CAIRO -- Wu Huan, a 26-year-old Chinese woman, told the Associated Press (AP) she was abducted from a hotel in Dubai in late May and detained by Chinese officials at a villa converted into a detention facility.
If true, this may be the first evidence that China is operating a so-called "black site" beyond its borders.
Black sites are clandestine jails where prisoners generally are not charged with a crime and have no legal recourse, with no bail or court order, according to the AP.
Wu said she was questioned and threatened in Chinese and forced to sign legal documents accusing her fiancé, Wang Jingyu -- a dissident -- of harassing her, before her abductors finally released her June 8, according to the investigative report published August 16.
While at the black site, Wu saw or heard two other prisoners, both Uighurs, she said. She identified the women as Uighurs based on their appearance and accent.
Wu is now seeking asylum in the Netherlands.
The AP was unable to verify Wu's account independently, and she could not pinpoint the location of the black site, noted the report.
However, the AP saw and heard corroborating evidence including stamps in her passport, a phone recording of a Chinese official questioning her and text messages that she sent from jail to a pastor aiding her and Wang.
A violation of human rights conventions
While black sites are common within China's borders, the presence of one abroad could be a sign of Beijing's growing international clout.
This would provide further proof of China's crackdown on dissidents and ethnic minorities like the Uighurs, even if they are present overseas.
China's Foreign Ministry has denied Wu's story.
The Dubai Police stated August 16 that any claims of a Chinese woman detained by local authorities on behalf of a foreign country are false, and that Wu freely exited the country with her friend three months ago.
If Wu's account is proven true, the existence of the black site could be designated a crime against humanity and a violation of the International Convention for the Protection of All Persons from Enforced Disappearance, said international criminal law professor Wael al-Sharimi.

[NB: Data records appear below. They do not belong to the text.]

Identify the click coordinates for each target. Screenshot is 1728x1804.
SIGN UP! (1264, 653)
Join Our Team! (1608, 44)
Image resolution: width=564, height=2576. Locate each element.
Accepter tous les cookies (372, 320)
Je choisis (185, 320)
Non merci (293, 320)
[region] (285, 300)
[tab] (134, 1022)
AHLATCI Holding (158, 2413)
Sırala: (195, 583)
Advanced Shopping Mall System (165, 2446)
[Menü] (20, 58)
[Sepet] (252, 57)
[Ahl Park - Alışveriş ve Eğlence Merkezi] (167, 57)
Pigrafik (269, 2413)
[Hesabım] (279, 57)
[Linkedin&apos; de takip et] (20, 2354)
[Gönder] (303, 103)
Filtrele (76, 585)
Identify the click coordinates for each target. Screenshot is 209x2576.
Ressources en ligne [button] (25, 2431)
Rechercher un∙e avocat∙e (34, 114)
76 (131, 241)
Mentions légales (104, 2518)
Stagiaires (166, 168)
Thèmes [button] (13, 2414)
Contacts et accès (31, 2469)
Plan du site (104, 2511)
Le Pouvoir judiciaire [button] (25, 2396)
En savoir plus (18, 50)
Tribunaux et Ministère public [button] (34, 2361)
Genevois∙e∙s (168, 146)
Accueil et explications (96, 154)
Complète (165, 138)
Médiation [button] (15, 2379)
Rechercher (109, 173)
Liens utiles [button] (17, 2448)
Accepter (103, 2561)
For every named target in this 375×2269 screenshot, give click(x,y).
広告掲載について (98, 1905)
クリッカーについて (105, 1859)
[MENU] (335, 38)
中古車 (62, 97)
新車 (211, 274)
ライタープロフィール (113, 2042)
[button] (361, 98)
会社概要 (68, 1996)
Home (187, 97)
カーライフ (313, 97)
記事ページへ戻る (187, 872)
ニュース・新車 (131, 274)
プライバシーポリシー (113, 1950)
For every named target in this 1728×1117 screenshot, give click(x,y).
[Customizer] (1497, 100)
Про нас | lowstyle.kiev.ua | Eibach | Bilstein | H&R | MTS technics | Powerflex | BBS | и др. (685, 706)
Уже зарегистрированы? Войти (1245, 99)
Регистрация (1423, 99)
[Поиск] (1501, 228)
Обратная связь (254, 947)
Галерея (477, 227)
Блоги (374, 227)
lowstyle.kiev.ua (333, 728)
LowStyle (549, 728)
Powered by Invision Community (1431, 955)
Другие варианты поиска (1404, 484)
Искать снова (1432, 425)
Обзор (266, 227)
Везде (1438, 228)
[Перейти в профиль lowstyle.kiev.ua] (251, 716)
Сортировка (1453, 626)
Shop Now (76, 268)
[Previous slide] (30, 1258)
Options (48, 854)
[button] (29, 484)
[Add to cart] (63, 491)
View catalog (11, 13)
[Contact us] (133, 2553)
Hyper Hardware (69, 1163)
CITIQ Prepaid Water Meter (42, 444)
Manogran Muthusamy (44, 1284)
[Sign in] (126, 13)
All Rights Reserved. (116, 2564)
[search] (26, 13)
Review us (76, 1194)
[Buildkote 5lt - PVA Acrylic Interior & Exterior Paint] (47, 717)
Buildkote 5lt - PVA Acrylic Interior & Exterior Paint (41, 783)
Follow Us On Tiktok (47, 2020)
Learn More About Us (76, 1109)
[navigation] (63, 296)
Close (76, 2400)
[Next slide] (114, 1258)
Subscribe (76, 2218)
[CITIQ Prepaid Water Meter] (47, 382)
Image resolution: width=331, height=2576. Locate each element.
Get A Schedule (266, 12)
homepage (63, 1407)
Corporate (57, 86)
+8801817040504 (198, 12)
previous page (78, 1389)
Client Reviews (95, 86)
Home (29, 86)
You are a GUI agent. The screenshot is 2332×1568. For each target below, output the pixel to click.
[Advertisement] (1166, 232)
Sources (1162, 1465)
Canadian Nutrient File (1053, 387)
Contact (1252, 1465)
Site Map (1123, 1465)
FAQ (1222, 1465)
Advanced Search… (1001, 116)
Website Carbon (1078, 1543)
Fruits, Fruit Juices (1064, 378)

Since such sites hold people who were most probably arrested outside internationally recognised jurisdictions, they may not be subjected to legal standards and procedures regarding arrests and fair trials, he said.
Arrests made for political, ethnic and religious reasons violate the International Covenant on Civil and Political Rights of 1966, which has been enforced since 1976, he added.
Criminal responsibility for such arrests "starts with those who detained these individuals and those who directed the operations, up to and including the top leaders who gave the order", al-Sharimi said.
China hunts down, intimidates opponents
Beijing has unleashed a slew of draconian policies in recent years aimed at subduing and surveilling Xinjiang's majority Muslim population, including imprisoning more than one million Uighurs and other Turkic Muslims in as many as 400 facilities that include "political education" camps, pretrial detention centres and prisons.
Such policies have also involved the extradition of Uighurs back to China.
China is taking advantage of its economic influence around the world to carry out secret operations and hunt down its opponents, including Uighurs, said Abdullah al-Dakhil, a politics lecturer at King Saud University in Riyadh.
The unlawful nature of these arrests and prisons outside Chinese territory necessitates complete secrecy, he said.
Verifying the secret Chinese black site in Dubai is difficult, as it is possible to move it from one location to another within a few hours to keep it concealed, political researcher Abdul Nabi Bakkar said.
In Wu's case, she might have been arrested so the Chinese could intimidate her and Wang and persuade him to cease his dissident activities, Bakkar said.
China will take every step to cover up its wrongdoings in a host country and to prevent any effects on its political and economic relations, he added.